In London, Shire led the FTSE 100 lower from the outset Wednesday, plunging by a quarter at the open after US authorities appeared to get their way when AbbVie Inc said it is reconsidering its takeover of the Irish drug maker. The deal, which valued Shire at GBP32 billion, had been thrown into some doubt after US Treasury Secretary Jack Lew announced new measures last month to make so-called tax inversion deals less appealing. The news that AbbVie actually has gotten cold feed still took the markets by surprise, and Shire ended the day heavily lower at GBP39.43, not far from its mid-June price, when it originally rejected an advance from AbbVie.

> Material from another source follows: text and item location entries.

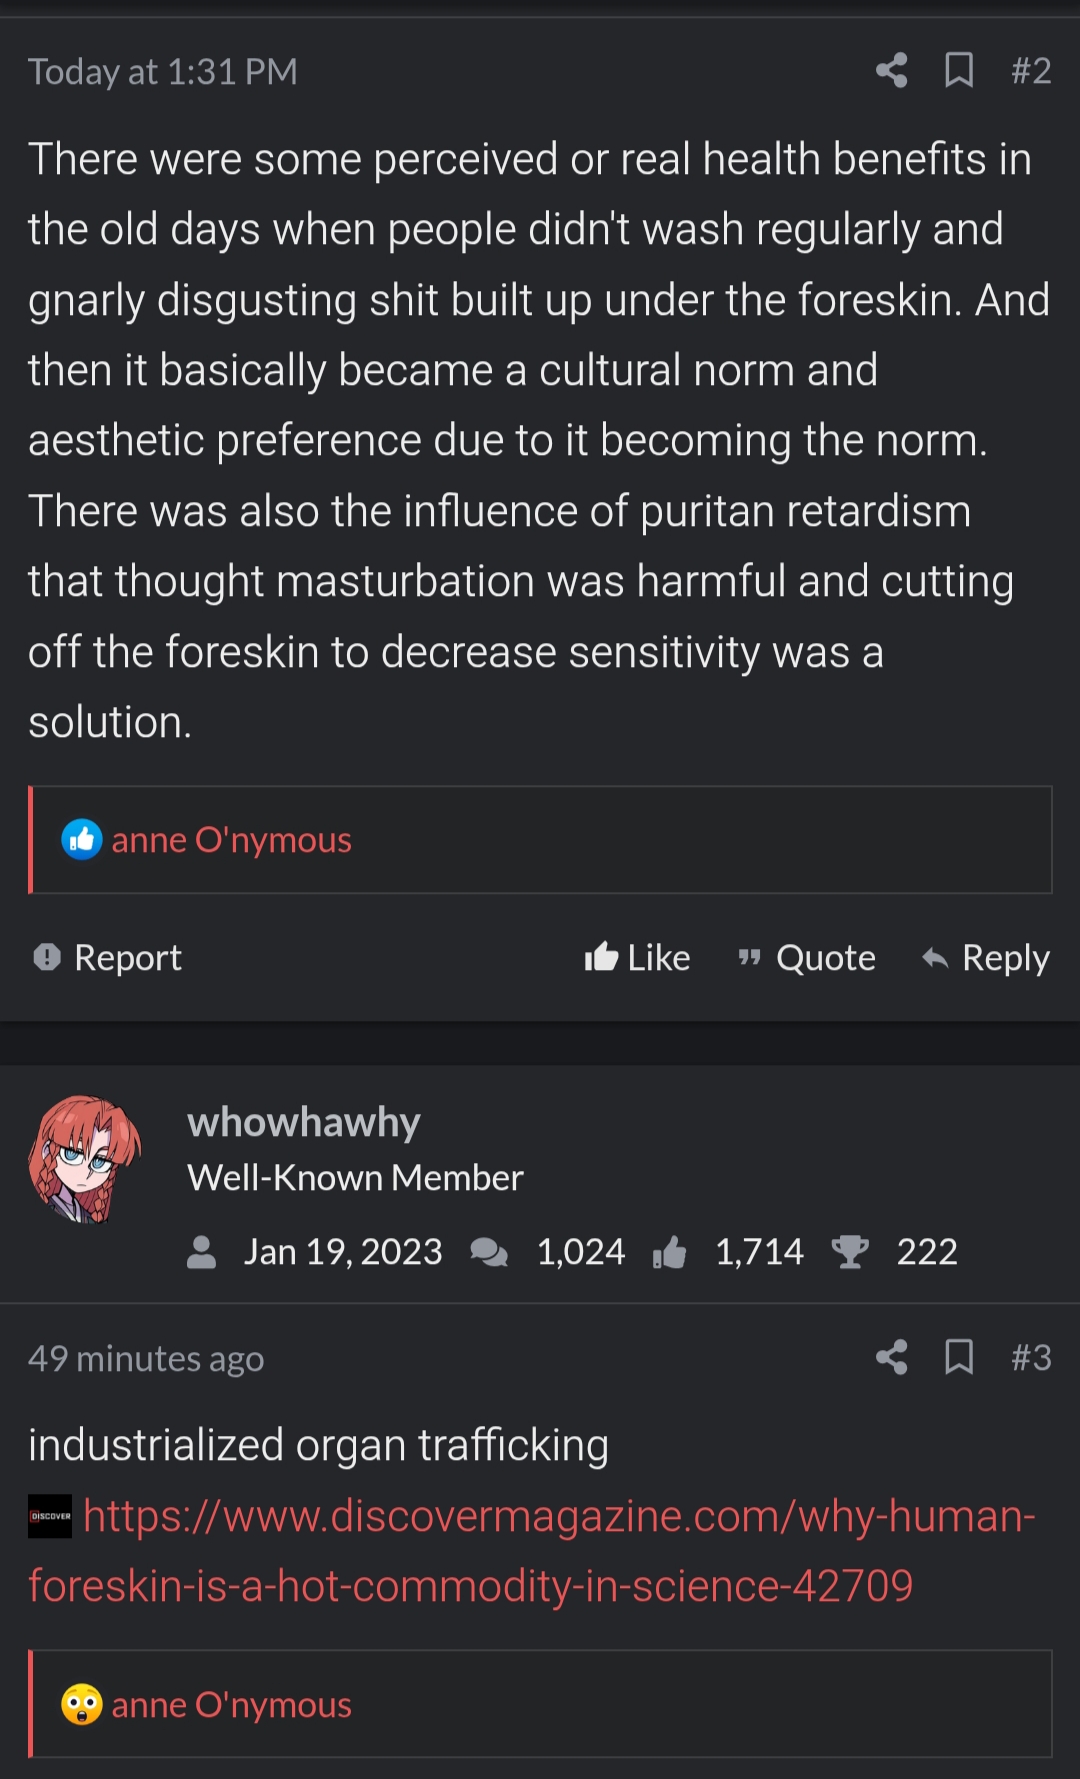Open anne O'nymous profile under post #2
The image size is (1080, 1779).
231,840
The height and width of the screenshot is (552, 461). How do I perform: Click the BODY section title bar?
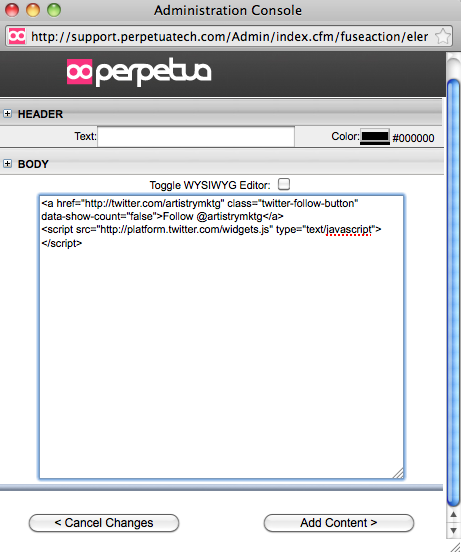click(x=222, y=163)
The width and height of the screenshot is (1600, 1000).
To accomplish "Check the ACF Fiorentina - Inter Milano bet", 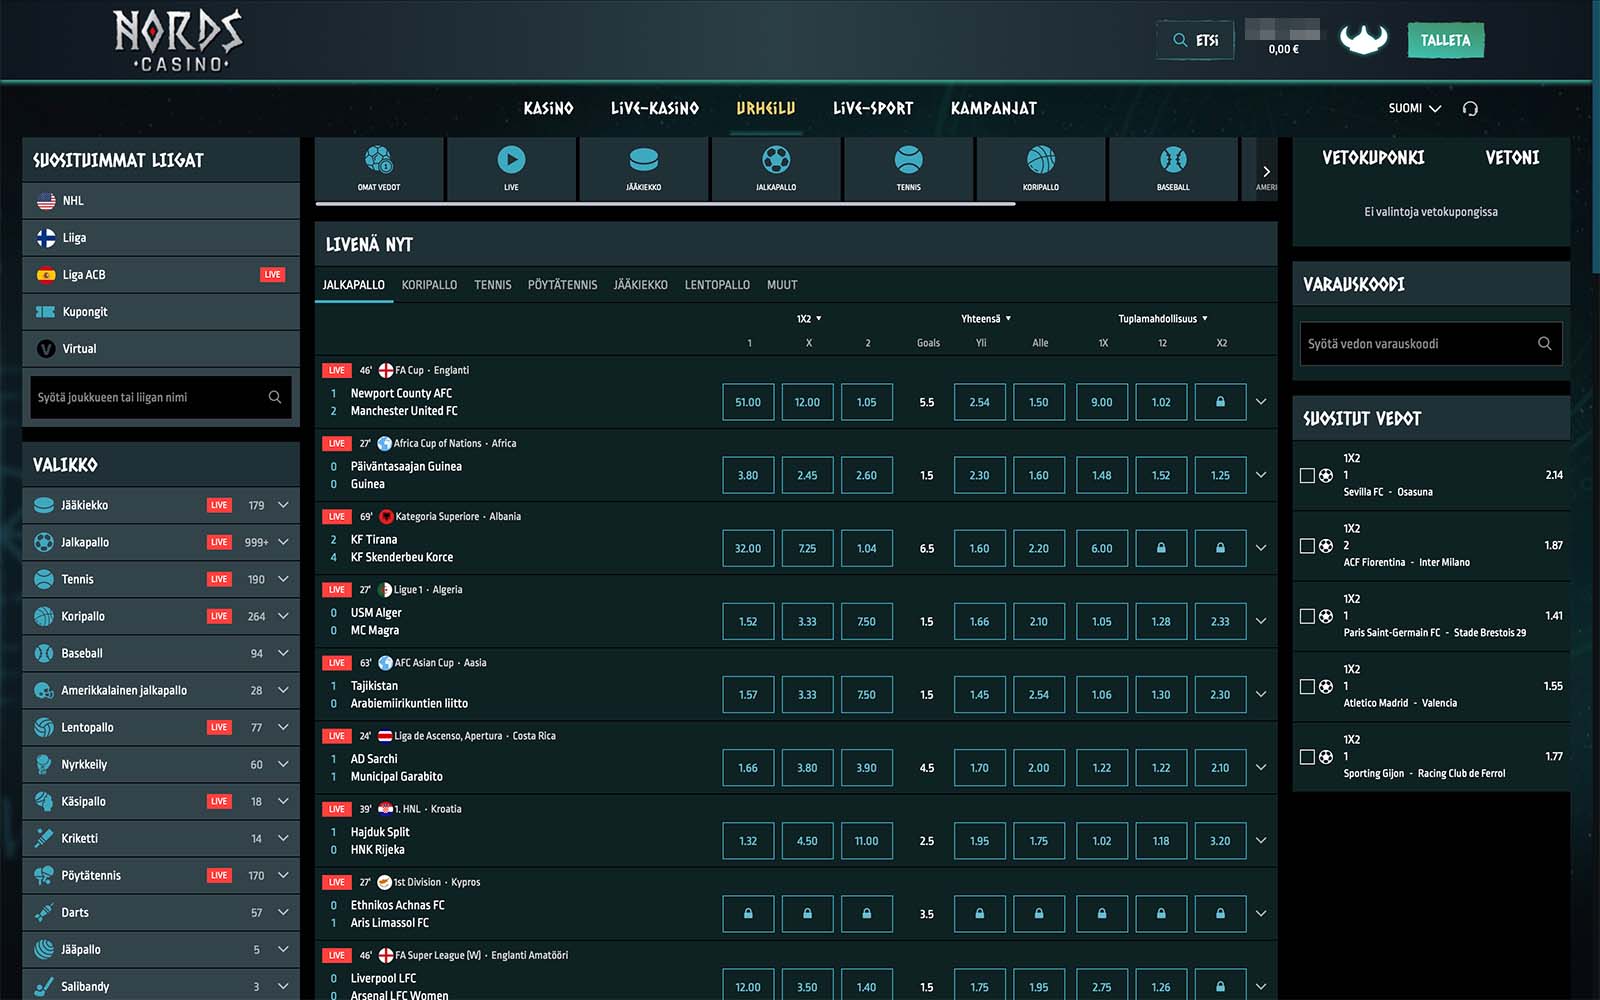I will tap(1307, 546).
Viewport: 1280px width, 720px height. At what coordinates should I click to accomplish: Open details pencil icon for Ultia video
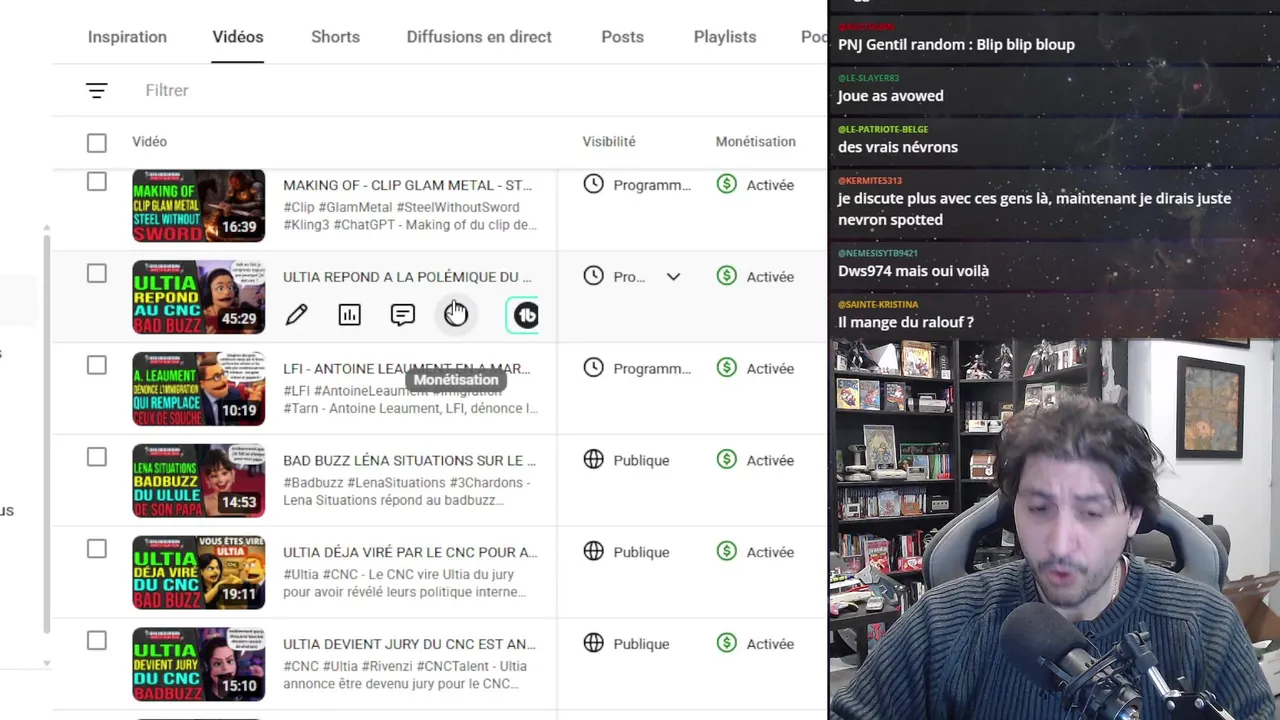click(x=296, y=315)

Oil stocks were weighed down by oil prices, with Tullow Oil dropping 4.7%, Royal Dutch Shell falling 2.3%, Enquest down 5.7%, and Cairn Energy down 3.3%. BG Group held up relatively well against the sector decline, ending down just 0.5% after announcing that it poached Helge Lund from Norwegian rival Statoil to be its new chief executive from next March. Deutsche Bank sees the appointment as a positive step for BG, calling Lund an "industry heavyweight". Separately, BG Group said it had started production on the Iracema area in block BM-S-11 in the Santos Basin offshore Brazil early.

Royal Mail was the only FTSE 100 stock to record any significant gains, significantly outperforming the market and closing up 1.9% following the news Tuesday that it has sold one of its sites that is "recognised a surplus" for GBP111 million. Analysts at Berenberg say that the sale price was 85% above its own valuation, therefore indicating that Royal Mail shares may be significantly undervalued.

FTSE 250 listed CSR surged 30% after the semiconductor producer said it agreed to be acquired by US-based semiconductor company Qualcomm Inc for GBP1.6 billion in cash, a deal that comes after it has been in talks about a potential takeover with Microchip Technology Inc since August. The 900 pence a share bid from the US semiconductor group comes after CSR rebuffed an approach from Microchip Technology for being too low in August.

Balfour Beatty rose 11% on the news that it has poached the chief executive of defence products company QinetiQ Group to be its own CEO from January 1, 2015, a job that will involve turning the struggling company around after a string of profit warnings, a failed merger attempt from rival Carillion, and the disputed sale of its US project management business. Analysts have been positive over the appointment of new CEO Leo Quinn. Jefferies says he has a good track record as a turnaround specialist. QinetiQ was the worst performer in the FTSE 250, closing down 12%.

The most positive economic news of the day came from the UK Wednesday, where the unemployment rate fell to a six year low of 6.0% in August from 6.2% in July, exceeding expectations for a fall to 6.1%. Average earnings also improved a little faster that expected, rising by 0.9% in August, up from 0.8% in July and beating the expectation for the growth rate to remain unchanged.

A combination of the better UK data and weakness in the US dollar after the poor data across the pond sent the currency pair briefly back above USD1.60, although at the time of the equity market close the pound has weakened again to trade at USD1.5955.

Safe haven demand sent gold up to its highest level in more than a month, peaking at USD1,249.61 per ounce. The firmer price provided support for precious metal miner Fresnillo, which closed up 0.4% after raising its 2014 gold production target to 590,000 ounces.

There may be more volatility still to come Wednesday, with European Central Bank President Mario Draghi due to speak at 1900 BST from an International Monetary Fund event in Washington. The Federal Reserve's Beige Book of economic conditions is also due to be released at the same time.

Looking towards Thursday, eurozone consumer inflation data will be the morning focus, while from the US in the afternoon there is a raft of data including jobless claims and industrial production, as well as a number of speeches from Fed officials.

In the UK corporate calendar Thursday, drinks giant Diageo is due to make an interim management statement, as are Evraz, Mondi, and Man Group, among others. British Sky Broadcasting is due to release first-quarter results.